● TEXTE À LIRE:
Une réception en grande pompe, dans le cadre monumental du Palais du peuple, décor des congrès du Parti communiste chinois. Le président chinois, Xi Jinping, a accueilli ce jeudi 4 décembre au matin son homologue français, Emmanuel Macron, à Pékin, où ce dernier effectue sa quatrième visite d’Etat depuis son élection en 2017. Les deux dirigeants ont écouté les hymnes nationaux et passé en revue la garde. Lors d’une apparition commune devant les médias, le Français a dit avoir «longuement évoqué» avec son interlocuteur la question de l’Ukraine, «menace vitale pour la sécurité européenne». «J’espère que la Chine pourra se joindre à notre appel et à nos efforts pour parvenir dans les meilleurs délais à tout le moins à un cessez-le-feu», a pressé Emmanuel Macron, qui a aussi appelé Pékin à corriger les déséquilibres commerciaux.

● CONTENU DES DONNÉES:
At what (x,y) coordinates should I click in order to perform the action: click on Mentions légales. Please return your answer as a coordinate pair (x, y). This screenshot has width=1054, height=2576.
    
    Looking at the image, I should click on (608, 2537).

● TRAVAIL À FAIRE:
Pour chaque affirmation, dites si elle concorde avec le texte sur la visite d’État d’Emmanuel Macron en Chine. Répondez par oui ou par non et citez mot pour mot les termes du texte qui tranchent.
1. Ce séjour à Pékin est la quatrième visite d’État d’Emmanuel Macron depuis son élection en 2017.
2. Xi Jinping a reçu Emmanuel Macron un vendredi soir.
3. Emmanuel Macron a demandé à Pékin de corriger les déséquilibres commerciaux.
Le matériau qui précède n'a aucun lien avec le texte.

● CORRIGÉ:
1. Oui : « où ce dernier effectue sa quatrième visite d’Etat depuis son élection en 2017 ».
2. Non : « a accueilli ce jeudi 4 décembre au matin son homologue français ».
3. Oui : « qui a aussi appelé Pékin à corriger les déséquilibres commerciaux ».